Task to complete:
The lines below that include the word "click" are to be reported.
Data under study Block Start
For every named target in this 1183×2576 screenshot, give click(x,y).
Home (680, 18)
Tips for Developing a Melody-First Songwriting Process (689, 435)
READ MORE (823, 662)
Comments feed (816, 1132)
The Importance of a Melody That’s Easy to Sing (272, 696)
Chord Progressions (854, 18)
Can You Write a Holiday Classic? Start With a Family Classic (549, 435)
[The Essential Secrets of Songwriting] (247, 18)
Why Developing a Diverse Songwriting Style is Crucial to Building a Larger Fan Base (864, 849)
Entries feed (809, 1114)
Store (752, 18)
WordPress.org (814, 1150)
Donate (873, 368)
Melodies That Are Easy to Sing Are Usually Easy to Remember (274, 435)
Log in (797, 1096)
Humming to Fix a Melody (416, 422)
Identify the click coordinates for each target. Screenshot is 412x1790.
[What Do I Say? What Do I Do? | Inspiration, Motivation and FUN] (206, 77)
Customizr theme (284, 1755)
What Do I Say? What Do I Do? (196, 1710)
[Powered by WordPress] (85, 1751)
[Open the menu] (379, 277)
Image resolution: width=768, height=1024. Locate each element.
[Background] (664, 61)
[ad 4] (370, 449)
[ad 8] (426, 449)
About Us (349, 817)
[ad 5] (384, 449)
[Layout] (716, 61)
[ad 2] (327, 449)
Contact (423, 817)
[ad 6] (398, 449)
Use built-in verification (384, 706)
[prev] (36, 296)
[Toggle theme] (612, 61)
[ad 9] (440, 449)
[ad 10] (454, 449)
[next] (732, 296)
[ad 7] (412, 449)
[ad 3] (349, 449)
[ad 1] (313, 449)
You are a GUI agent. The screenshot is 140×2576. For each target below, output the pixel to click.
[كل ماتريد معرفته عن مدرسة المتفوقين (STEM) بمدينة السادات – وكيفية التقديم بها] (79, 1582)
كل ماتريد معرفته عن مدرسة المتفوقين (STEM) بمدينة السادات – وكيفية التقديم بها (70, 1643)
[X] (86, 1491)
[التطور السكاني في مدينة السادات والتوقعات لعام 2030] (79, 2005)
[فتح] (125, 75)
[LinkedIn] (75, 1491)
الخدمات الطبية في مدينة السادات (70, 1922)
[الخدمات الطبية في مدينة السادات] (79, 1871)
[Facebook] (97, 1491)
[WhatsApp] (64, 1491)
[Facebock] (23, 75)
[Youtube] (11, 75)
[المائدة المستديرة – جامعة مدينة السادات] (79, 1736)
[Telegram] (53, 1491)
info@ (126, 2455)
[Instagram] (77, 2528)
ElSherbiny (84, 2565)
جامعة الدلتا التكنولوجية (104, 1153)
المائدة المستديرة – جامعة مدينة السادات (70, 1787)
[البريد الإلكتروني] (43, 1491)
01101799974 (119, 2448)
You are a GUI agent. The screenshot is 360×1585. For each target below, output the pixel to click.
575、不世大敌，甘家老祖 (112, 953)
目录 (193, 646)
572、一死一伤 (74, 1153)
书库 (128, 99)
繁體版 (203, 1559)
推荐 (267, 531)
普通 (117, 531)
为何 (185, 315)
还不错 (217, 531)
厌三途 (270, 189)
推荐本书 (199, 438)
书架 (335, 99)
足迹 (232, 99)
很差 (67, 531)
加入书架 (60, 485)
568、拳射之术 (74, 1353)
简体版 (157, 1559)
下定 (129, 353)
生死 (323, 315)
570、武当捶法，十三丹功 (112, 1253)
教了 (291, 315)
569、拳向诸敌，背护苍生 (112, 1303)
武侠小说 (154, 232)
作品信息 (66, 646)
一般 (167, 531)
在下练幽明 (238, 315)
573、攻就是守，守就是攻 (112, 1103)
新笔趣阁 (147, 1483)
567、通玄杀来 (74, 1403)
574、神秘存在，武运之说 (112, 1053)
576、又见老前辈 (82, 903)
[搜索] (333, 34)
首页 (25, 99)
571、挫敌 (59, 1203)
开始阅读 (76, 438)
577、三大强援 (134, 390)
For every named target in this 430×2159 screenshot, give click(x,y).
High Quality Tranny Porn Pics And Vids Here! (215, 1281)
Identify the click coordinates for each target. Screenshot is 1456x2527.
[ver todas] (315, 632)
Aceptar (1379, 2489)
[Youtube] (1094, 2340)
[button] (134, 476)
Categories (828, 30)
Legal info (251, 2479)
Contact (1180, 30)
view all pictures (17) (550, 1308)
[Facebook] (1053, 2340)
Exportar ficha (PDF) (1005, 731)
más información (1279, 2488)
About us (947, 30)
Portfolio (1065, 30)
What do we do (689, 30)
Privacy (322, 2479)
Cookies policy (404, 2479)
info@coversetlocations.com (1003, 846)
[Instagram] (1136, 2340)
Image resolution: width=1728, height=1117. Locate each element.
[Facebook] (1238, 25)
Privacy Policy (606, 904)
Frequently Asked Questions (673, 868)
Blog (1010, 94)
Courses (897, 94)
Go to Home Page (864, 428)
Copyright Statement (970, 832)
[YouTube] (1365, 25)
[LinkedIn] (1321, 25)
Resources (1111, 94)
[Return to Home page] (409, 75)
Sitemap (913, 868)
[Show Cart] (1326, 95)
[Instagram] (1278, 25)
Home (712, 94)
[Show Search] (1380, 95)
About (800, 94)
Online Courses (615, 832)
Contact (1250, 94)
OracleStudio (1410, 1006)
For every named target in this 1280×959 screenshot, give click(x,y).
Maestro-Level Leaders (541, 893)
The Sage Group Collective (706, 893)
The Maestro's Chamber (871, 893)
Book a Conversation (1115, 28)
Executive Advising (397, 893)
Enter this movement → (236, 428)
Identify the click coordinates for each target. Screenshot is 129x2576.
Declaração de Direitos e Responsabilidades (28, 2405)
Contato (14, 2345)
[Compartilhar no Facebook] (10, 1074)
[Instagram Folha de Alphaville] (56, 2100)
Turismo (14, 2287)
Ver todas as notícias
Data under study Block End
Result for this exercise:
For every named target in this 1183×2576 screenshot, give click(x,y).
Identify the click coordinates for each target. Screenshot is 412x1790.
You are a GUI agent. The screenshot is 140×2576. For each target below, output the pixel to click.
You are a GUI agent. The screenshot is 360×1585. For each target below, output the pixel to click.
For every named target in this 430×2159 screenshot, give click(x,y).
Identify the click coordinates for each target. Screenshot is 1456x2527.
For every named target in this 1280×959 screenshot, give click(x,y).
Identify the click coordinates for each target. Screenshot is 129x2576.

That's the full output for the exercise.